Why You Need Standardized Cleaning Rules

P. Allison Minugh, Ph.D., Susan L. Janke, M.S., and Renee Saris-Baglama, Ph.D.

It may be surprising to find that there is little guidance available for how to effectively handle problematic data. Although professional guidelines cover general principles of data collection and data analysis, “researcher degrees of freedom” for how data are cleaned and edited are evident (Simmons, Nelson, & Simonsohn, 2011). Without scientific guidelines that clearly indicate what is and is not appropriate for editing messy data, many researchers and scientists proceed idiosyncratically. For all practical purposes, when presented with the same messy data, different scientists will “fix” the data problem in different ways yielding widely differing results (Leahey, Entwisle, & Einaudi, 2003).

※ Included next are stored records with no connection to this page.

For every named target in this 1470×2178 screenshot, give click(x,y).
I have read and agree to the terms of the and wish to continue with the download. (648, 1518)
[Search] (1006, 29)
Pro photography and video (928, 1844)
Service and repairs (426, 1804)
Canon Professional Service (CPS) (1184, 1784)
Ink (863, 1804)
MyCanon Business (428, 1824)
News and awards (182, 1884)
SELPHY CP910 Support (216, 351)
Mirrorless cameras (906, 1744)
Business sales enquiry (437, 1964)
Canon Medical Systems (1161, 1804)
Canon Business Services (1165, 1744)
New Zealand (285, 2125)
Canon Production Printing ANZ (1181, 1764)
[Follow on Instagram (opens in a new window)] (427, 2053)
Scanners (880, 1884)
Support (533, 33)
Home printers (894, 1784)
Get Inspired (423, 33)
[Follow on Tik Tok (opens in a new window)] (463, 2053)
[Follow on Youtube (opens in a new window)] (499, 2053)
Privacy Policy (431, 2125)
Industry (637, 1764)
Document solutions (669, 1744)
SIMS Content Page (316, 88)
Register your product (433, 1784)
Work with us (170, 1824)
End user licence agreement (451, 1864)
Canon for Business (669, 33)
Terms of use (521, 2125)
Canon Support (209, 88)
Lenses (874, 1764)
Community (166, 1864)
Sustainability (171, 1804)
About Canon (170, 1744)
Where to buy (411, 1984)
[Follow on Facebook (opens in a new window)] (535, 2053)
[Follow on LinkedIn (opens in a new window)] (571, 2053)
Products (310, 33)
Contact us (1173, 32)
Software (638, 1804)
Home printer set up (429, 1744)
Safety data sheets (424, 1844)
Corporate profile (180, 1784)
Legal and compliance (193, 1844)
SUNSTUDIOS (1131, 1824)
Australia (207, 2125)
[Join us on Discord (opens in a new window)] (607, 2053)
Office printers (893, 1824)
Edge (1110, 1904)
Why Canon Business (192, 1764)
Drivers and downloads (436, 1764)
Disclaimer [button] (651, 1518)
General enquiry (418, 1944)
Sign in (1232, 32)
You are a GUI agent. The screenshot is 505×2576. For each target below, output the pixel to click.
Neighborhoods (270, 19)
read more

For example, Lam and colleagues (2013) demonstrated that the data editing approach used for handling data inconsistencies in Global Youth Tobacco Survey data resulted in different estimates of smoking prevalence. As they aptly note, “accurate comparisons between two studies can be made only if the same approach in handling inconsistent data is used.” Documentation on data editing is required to reproduce and compare study results. This has particular implications for meta-analyses.

Understanding that different data cleaning approaches produce different results, Datacorp has worked to standardize data cleaning processes. These data cleaning procedures can be applied across a broad spectrum of data that are used for a variety of purposes.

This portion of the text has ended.